3 – Devletin temelinde kanunların ve kurumların olması, tahta geçen padişah yeteneksiz, basiretsiz hatta akıl hastası olsa bile devleti ayakta tutmuştur.
Eğer Osmanlı’nın temelinde kanun ve kurumların gücü değil de sadece padişahın iradesi olsaydı devlet, deli İbrahim’in 8 yıllık saltanatına dayanabilir miydi? Düşünün, devlet bir akıl hastasının yönetiminde 8 yıl idare edilmiş ancak yıkılmamıştır. Çünkü padişah akıl hastası olsa da arkasında devleti yönetecek sağlam bir Divan-ı Hümayun ve bağımsız bir yargı vardı.
Kuruluş ve yükseliş dönemlerinde imparatorluğun sahip olduğu bu nitelikler, duraklama ve gerileme dönemlerinde tam tersine döndü.
Şehzadelerin sancağa çıkmasının yasaklanması, tahta çıkana kadar sarayda bir kafes hayatı yaşaması padişahların devlet yönetme becerilerini zayıflattı. Hiçbir tecrübesi olmayan padişahlar tahta oturdu. Bazıları tahta geçtiğinde çocuk yaştaydı. Bazıları ise sarayda ölüm korkusu yaşamaktan akli dengesini yitirmişti. Bu nedenle Fatih, Yavuz, Kanuni gibi padişahları üst üste yetiştiren devlet, bir daha bu çapta bir padişah yetiştiremedi.

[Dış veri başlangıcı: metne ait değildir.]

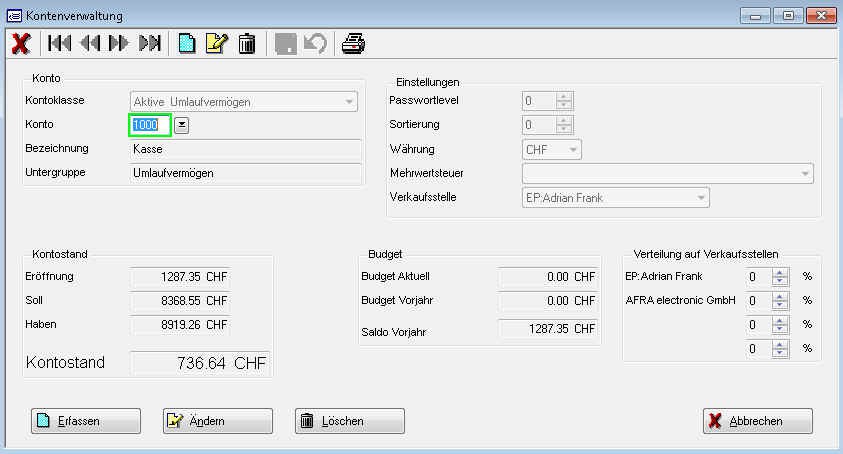Click the printer toolbar icon
Viewport: 843px width, 454px height.
click(354, 43)
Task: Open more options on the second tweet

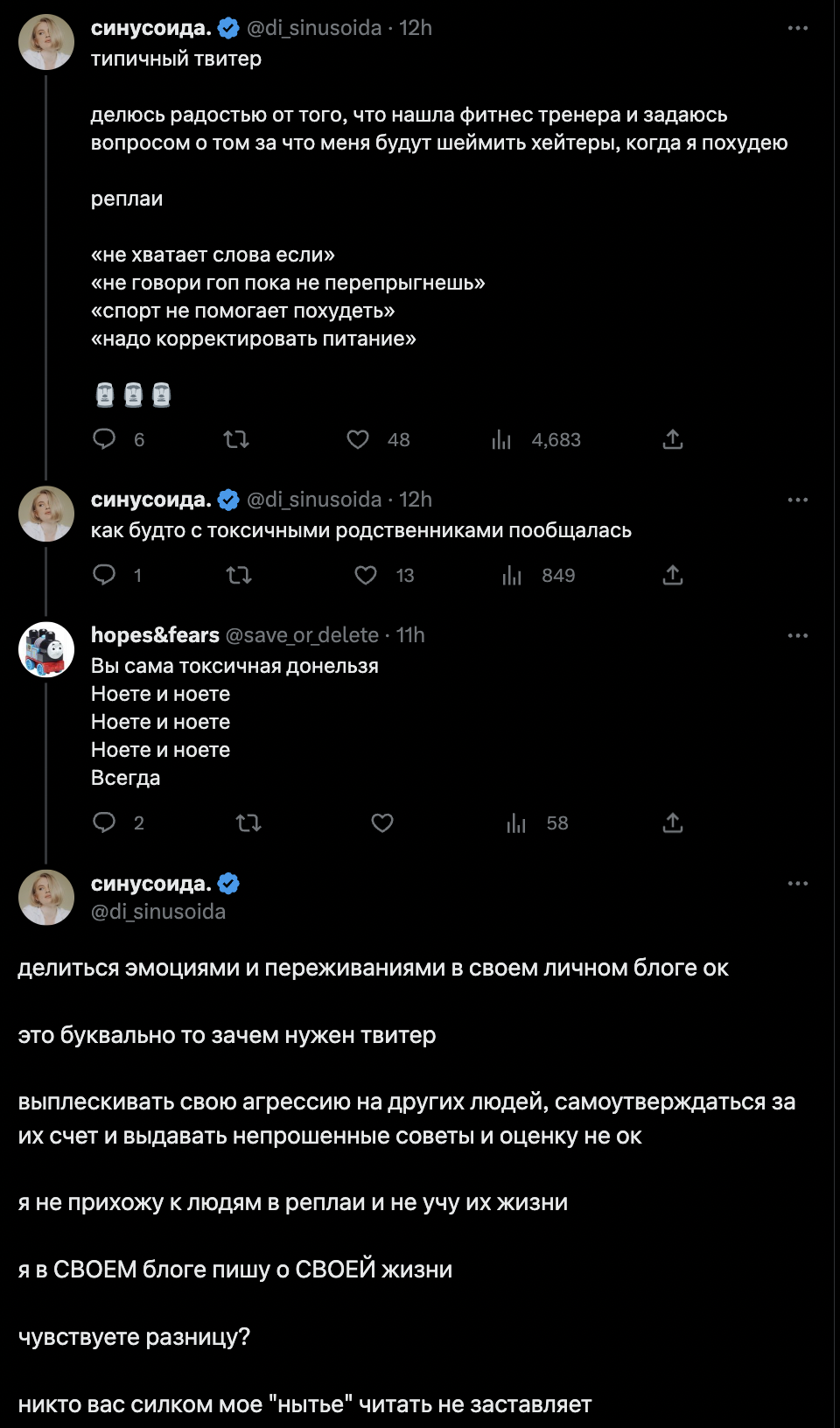Action: coord(797,500)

Devleti yönetme becerileri ve donanımları zayıflayan sadece padişahlar değildi. Enderun eğitimi de yozlaştı. Devlette liyakat değil yalakalık ve rüşvet ön plana çıktı. Rüşvetini ödeyen, padişaha yalakalık yapan herkes bir mevki sahibi olabiliyordu. Bu yozlaşma zamanla yargıya da bulaştı ve devleti ayakta tutan adalet, sarsıldı. Kadılar kanunlara göre değil aldıkları rüşvete göre hüküm vermeye başladı
Tüm bu yozlaşmanın sonucu ne oldu?
Bir zamanlar, Viyana kapılarına dayanan imparatorluk, kurulduğu Anadolu topraklarını bile kaybetti. Neyse ki Allah, Türk milletine bir Mustafa Kemal nasip etti de vatanımızı kurtarıp yeni bir devlet kurabildik.
Şimdi Osmanlı ile günümüzü kıyaslayarak referandum sonucunun bizi Osmanlı’ya mı yoksa başka yere mi götüreceğini görelim.
Bugün Osmanlı’daki gibi bir yargı bağımsızlığından söz edebilir miyiz? Hayır
Bugün devlet kurumlarının Cumhurbaşkanı’nın iradesinden bağımsız olarak güç sahibi olduğunu söyleyebilir miyiz? Hayır
Bugün, Osmanlı’daki Sokullu Mehmet Paşa, Çandarlı Halil, Pargalı İbrahim gibi güç ve irade sahibi bir Başbakan var mı? Hayır.
Bugün Türkiye’de Osmanlı adaletinin uygulandığını söyleyebilir miyiz? Hayır
Bugün devlette liyakat esas mıdır? Hayır.
O halde böyle bir sistem bizi Osmanlı’ya nasıl geri döndürecek söyler misiniz? Bu şartlarda döneceğimiz dönem Osmanlı’nın yükselişi değil yıkılış dönemi olacaktır.